PAGE EXTRACT:
# routing a hole in a panel - how to



## dcrusoe (Apr 28, 2014)

Folks, a request please. I have a couple of wood cabinet doors I have to rout out the inside as in the picture I've attached. the blue is what I want to end up with, the red is waste. I understand the corners will be rounded due to the router bit and that is fine. Now I have a new PC Plunge Router with a new Porter-Cable Router Precision Edge Guide. I've added a small hardwood edge to the guide end. and I "think" I should be able to use that but I am not sure how that would work going around the corners. which is why I am posting. Is my thinking correct or is there an easier i. e. better way to do this?

Thank you in advance for any help/thoughts/insights/wisdom/jokes you may be able to share


----------



## shake this (Jan 5, 2012)

I'm no expert but when I rout out a frame such as your's, I'll do a rough cut to remove most of the waste (red) and follow up with a flush trim bit and a guid made out of 4 pieces of scrap wood to use as a guide. Secure it with double sided tape and use a table top mounted router.


----------



## Stick486 (Jan 4, 2013)

dcrusoe said:


> Folks, a request please. I have a couple of wood cabinet doors I have to rout out the inside as in the picture I've attached. the blue is what I want to end up with, the red is waste. I understand the corners will be rounded due to the router bit and that is fine. Now I have a new PC Plunge Router with a new Porter-Cable Router Precision Edge Guide. I've added a small hardwood edge to the guide end. and I "think" I should be able to use that but I am not sure how that would work going around the corners. which is why I am posting. Is my thinking correct or is there an easier i. e. better way to do this?
> 
> Thank you in advance for any help/thoughts/insights/wisdom/jokes you may be able to share


use your table saw to rough cut out the waste...
mark where the blade doesn't need to cut...
lower the blade all the way...
set the fence to how muck of border/frame you want...
set the panel up against the table saw fence and raise the blade all the way to max up through the panel...

DATA LISTING:
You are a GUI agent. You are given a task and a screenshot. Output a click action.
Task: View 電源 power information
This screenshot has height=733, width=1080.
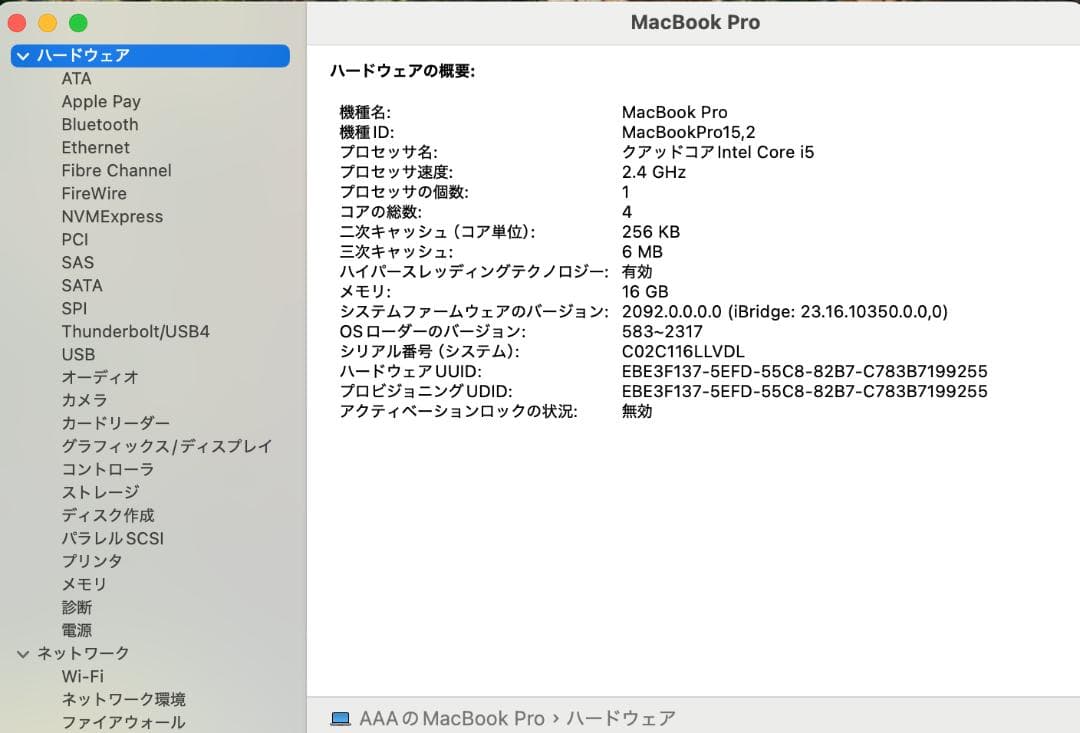pos(78,630)
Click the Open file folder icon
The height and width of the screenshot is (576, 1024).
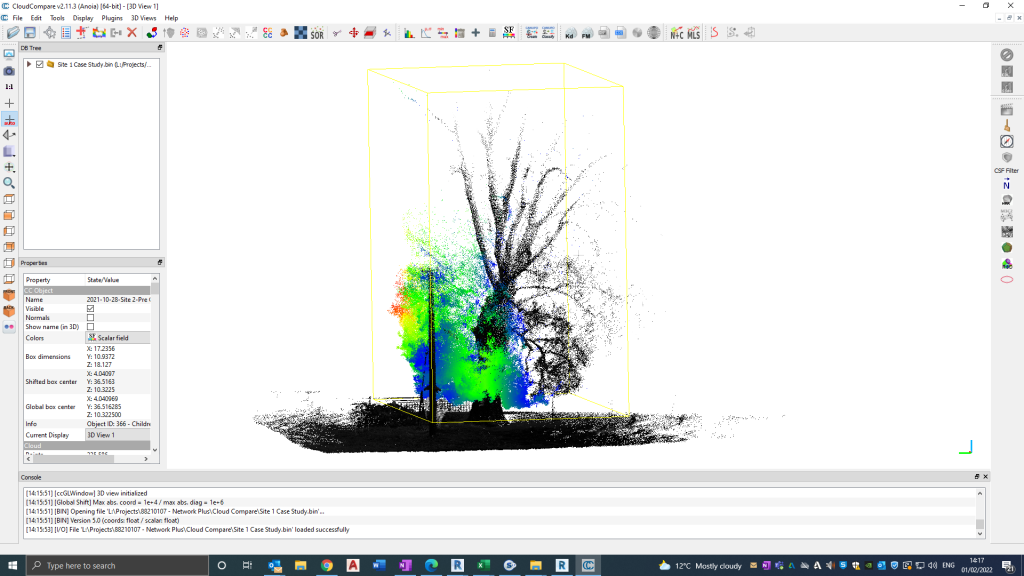[13, 33]
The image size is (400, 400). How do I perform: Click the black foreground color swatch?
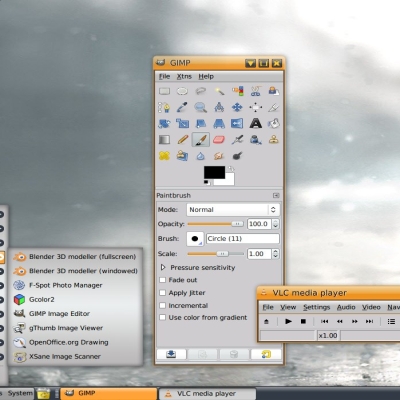[x=214, y=173]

EXERCISE PROMPT: Reproduce the passage of the panel-routing thread that begins with "## shake this" and runs on through "top mounted router.", word for word.

RESPONSE:
## shake this (Jan 5, 2012)

I'm no expert but when I rout out a frame such as your's, I'll do a rough cut to remove most of the waste (red) and follow up with a flush trim bit and a guid made out of 4 pieces of scrap wood to use as a guide. Secure it with double sided tape and use a table top mounted router.